Tanggal 8 september 2009 DPR dan Pemerintah mengesahkan Undang-Undang Nomor 32 Tahun 2009 Tentang perlindungan dan pengelolaan Lingkungan Hidup (UUPPLH) sebagai pengganti Undang-Undang Nomor 23 Tahun 1997 tentang Pengelolaan Lingkungan Hidup (UUPLH). Terhadap Undang-Undang ini tentunya banyak perubahan. Dari segi judulnya, jelas sudah berubah dengan ditambahkannya kalusul kata perlindungan selain kata pengelolaan. Dalam pengelolaan lingkungan hidup untuk mencegah kerusakan lahan perlu dilakukan penegakkan peraturan perundangan-undangan untuk melindungi lingkungan hidup itu sendiri. [7]
Sesuai dengan teori hierarki peraturan perundang-undangan, maka dalam membuat peraturan perundang-undangan harus sesuai dengan peraturan diatasnya dan tidak boleh bertentangan dengan peraturan diatasnya. Undang–Undang Nomor 32 Tahun 2009 Tentang perlindungan dan pengelolaan Lingkungan (UUPPLH) Hidup tentunya masih banyak penyesuaian yang harus dilakukan.
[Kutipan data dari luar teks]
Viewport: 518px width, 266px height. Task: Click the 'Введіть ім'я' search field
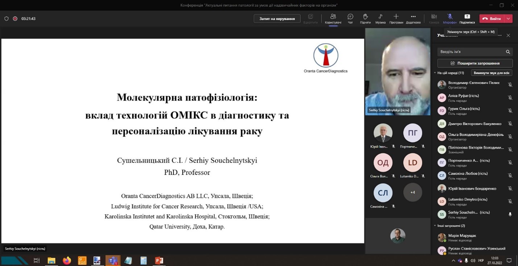(469, 52)
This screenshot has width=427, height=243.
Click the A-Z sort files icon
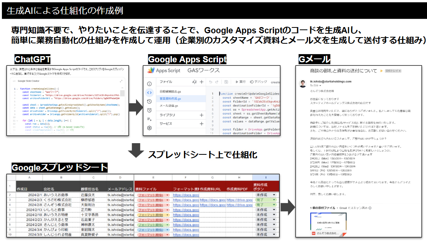click(x=194, y=82)

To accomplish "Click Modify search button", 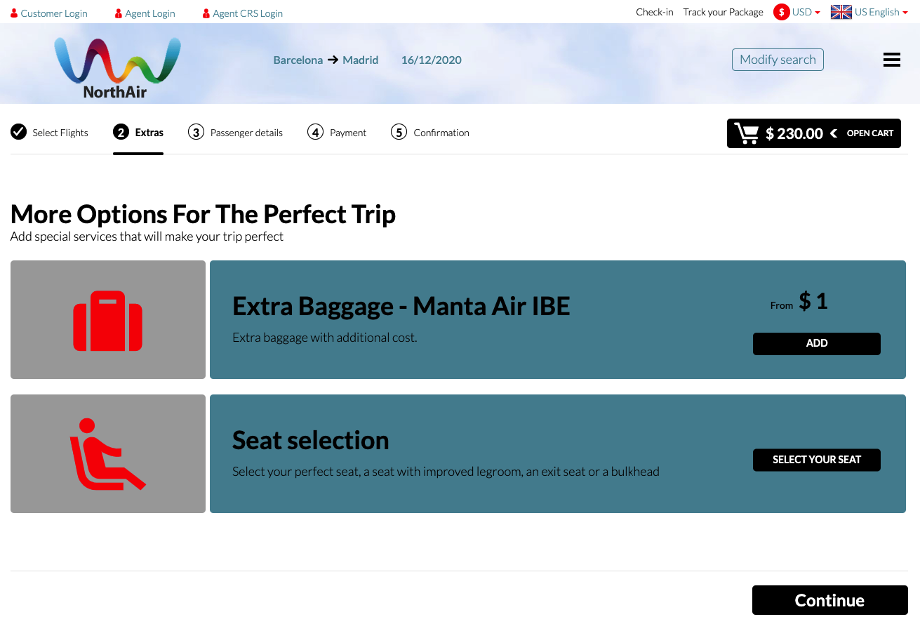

Dalam pelaksanaan teknis Undang-undang tersebut dalam Peraturan pemerintah dan Peraturan presiden hendaknya juga disesuaikan dengan UUPPLH yang baru  agar tidak terjadi benturan hukum karena masih mengacu pada UUPLH yang lama. Hal ini juga diatur pula dalam pasal 44 UUPPLH bahwa Setiap penyusunan peraturan perundangundangan pada tingkat nasional dan daerah wajib memperhatikan perlindungan fungsi lingkungan hidup dan prinsip perlindungan dan pengelolaan lingkungan hidup sesuai dengan ketentuan yang diatur dalam UUPPLH



[1] Jimly Asshiddiqie. 2009. Green Constitution Nuansa Hijau Undang-Undang Dasar Negara Republik Indonesia Tahun 1945. Jakarta: Rajawali Pers.
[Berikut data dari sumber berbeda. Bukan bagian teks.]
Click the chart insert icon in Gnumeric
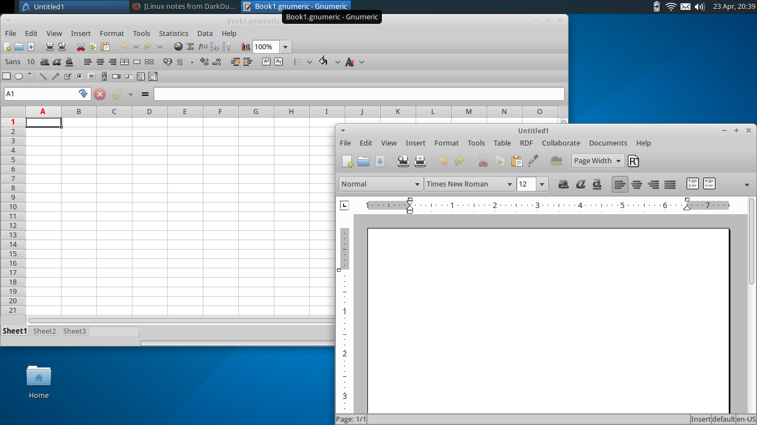Image resolution: width=757 pixels, height=425 pixels. point(245,47)
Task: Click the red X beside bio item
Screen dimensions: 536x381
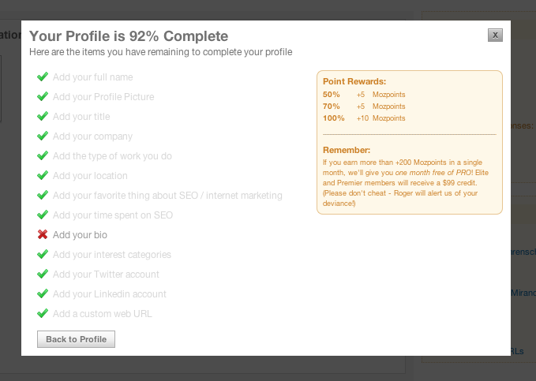Action: (43, 234)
[2] Pasal 28 H ayat (1) merupakan hasil Perubahan kedua UUD 1945 yang disahkan pada 18 Agustus 2000
[3] Pasal 33 ayat (4) merupakan hasil Perubahan keempat UUD 1945 yang disahkan pada 10 Agustus 2002
[4] Jimly Asshidiqie, Op. Cit., , hlm.iii.
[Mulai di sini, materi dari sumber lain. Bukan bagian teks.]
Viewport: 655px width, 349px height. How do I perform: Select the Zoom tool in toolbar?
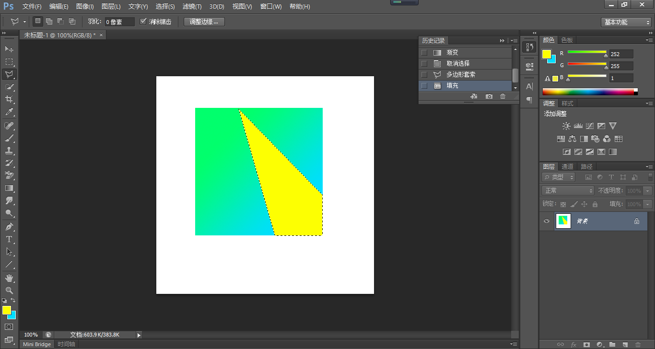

[5]Jimly Asshidiqie,  Ibid, hlm.6
[6] Lihat UU Nomor 12 Tahun 2011
[7] I Gusti Ayu Ketut Rachmi Handayani, Penguatan Fungsi Lingkungan Hidup melalui Penegakan Hukum Lingkungan Sesuai Undang-undang Nomor 32 tahun 2009 Tentang Perlindungan dan Pengelolaan Lingkungan Hidup, Jurnal Hukum Yustisia. Edisi Nomor 78 September-Desember 2009, Fakultas Hukum Universitas sebelas Maret Surakarta.